Peki bu tartışmanın bizler için sonuçları neler olmalı? Birincisi, siyasi iktidarın parçalarının ne kadar hassas bağlarla birbirine bağlandığı açık. Öyle ki Peker’in tüm videolarını tetikleyen olay, kendisinin Türkiye’ye dönüş planlarının boşa çıkmış olmasıdır. Ortada politik/ideolojik bir meselenin kırıntısı bile yok. 
 
Erdoğan ve Bahçeli açısından en olası ihtimal bu süreçten kendilerini uzak tutup en az yara ile sıyrılmayı ummak gibi görünüyor. Ama Soylu’nun etkisinin bu kadar kırılmasının yalnızca kişisel sonuçları olamaz. Siyasi iktidarın muhalefet üzerinde kurduğu ‘Her şeye gücüm yeter’ algısı da bu süreçle birlikte tuzla buz oldu. AKP herkesin gözünde artık gerçekten olduğu gibi, yani kişisel çıkar hesaplarının oradan oraya savurduğu sağcı bir koalisyon olarak görünmektedir. Tanıdıklara sağlanan ayrıcalıklar, örtbas edilen adi suçlar, her türlü mafyatik yapılanmayla ilişkiler ve zincirin son halkası da çürümüş ‘gazeteciler’... Saray- AKP- MHP ittifakının çıkar çevrelerini idare etmekten öte toplum adına siyaset yapma şansı kalmadı…
 
Siyasi iktidar bir kere böyle görünmeye başladı mı aynen Soylu’nun durumunda olduğu gibi geri dönüşü kalmamıştır.

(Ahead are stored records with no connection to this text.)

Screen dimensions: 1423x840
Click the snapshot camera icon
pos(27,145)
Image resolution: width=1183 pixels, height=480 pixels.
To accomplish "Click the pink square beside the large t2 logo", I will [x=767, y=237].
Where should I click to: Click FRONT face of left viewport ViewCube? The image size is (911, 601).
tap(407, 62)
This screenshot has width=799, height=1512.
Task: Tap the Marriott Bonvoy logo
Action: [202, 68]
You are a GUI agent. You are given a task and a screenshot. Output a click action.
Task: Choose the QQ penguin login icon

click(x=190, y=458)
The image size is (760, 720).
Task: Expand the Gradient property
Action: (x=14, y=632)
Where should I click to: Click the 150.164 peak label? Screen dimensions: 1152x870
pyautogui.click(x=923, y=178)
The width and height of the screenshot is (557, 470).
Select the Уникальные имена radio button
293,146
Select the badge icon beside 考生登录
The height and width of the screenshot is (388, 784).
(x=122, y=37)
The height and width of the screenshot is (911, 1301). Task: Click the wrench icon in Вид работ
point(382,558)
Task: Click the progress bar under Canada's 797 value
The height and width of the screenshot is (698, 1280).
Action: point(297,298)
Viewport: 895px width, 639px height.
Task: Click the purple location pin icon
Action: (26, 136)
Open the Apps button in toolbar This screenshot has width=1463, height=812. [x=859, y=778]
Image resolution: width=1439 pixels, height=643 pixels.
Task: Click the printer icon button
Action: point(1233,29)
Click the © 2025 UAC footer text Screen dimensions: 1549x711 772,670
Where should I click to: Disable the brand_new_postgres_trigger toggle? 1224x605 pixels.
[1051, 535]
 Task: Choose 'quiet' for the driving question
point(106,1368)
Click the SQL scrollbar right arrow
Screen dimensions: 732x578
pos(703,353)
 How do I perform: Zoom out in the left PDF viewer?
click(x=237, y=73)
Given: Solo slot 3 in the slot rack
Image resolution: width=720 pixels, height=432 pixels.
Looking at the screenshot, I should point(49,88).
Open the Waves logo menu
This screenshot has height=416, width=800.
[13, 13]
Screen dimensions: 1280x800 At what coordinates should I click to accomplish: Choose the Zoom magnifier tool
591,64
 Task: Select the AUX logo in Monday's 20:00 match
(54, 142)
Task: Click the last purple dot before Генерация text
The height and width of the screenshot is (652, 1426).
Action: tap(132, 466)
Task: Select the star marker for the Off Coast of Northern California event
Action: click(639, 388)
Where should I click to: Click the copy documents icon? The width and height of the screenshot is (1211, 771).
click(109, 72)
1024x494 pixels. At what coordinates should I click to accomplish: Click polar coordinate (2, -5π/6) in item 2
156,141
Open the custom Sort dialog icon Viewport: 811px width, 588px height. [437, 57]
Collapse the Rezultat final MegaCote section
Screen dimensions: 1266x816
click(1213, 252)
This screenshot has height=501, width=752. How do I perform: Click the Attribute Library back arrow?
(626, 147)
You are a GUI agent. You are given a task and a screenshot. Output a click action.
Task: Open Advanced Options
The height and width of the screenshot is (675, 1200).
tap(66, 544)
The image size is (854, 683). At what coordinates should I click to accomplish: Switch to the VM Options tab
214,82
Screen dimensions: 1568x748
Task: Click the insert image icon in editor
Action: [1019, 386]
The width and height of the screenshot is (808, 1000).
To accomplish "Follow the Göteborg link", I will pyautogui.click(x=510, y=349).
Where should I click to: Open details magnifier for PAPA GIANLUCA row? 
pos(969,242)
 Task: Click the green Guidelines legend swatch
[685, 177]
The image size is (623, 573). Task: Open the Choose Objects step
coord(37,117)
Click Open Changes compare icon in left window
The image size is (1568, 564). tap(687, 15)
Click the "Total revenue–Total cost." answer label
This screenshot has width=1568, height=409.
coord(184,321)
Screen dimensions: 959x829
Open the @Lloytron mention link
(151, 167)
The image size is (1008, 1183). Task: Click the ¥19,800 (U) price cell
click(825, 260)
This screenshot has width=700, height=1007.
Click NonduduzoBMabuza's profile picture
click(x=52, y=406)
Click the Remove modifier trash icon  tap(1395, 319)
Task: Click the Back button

Tüm olanlar Erdoğan’ın Soylu’yu tasfiye operasyonu bile olsa, buradan daha güçlenmiş bir siyasi iktidar yapısının çıkamayacağı da açık. Bu sürecin iktidarın baskı gücünün daha da yoğunlaşmasının bir adımı olduğu ise kesinlikle söylenemez.
 
Bu sürecin sonunda bile hala ‘faşizmin gelişini’ tartışmaya çalışanlar olduğunu da görüyoruz. Hem iktidarın her türlü kriz hali kabul ediliyor, hem de bu kabullerden bile faşizm değerlendirmelerine kanıt çıkarılmaya çalışılıyor. Böyle değerlendirmeler maalesef kavramların tüm ağırlıklarını ve somut durumlar içindeki anlamlarını yok ediyor. Güncel durum bize yörüngedeki birkaç mafyanın basit çıkar çatışmaları nedeniyle İçişleri Bakanı’nın başını yiyebildiğini gösteriyor. Bu kadar parçalı bir iktidar yapısının faşist bir rejime yürüyebilme imkanı olduğunu düşünmüyoruz.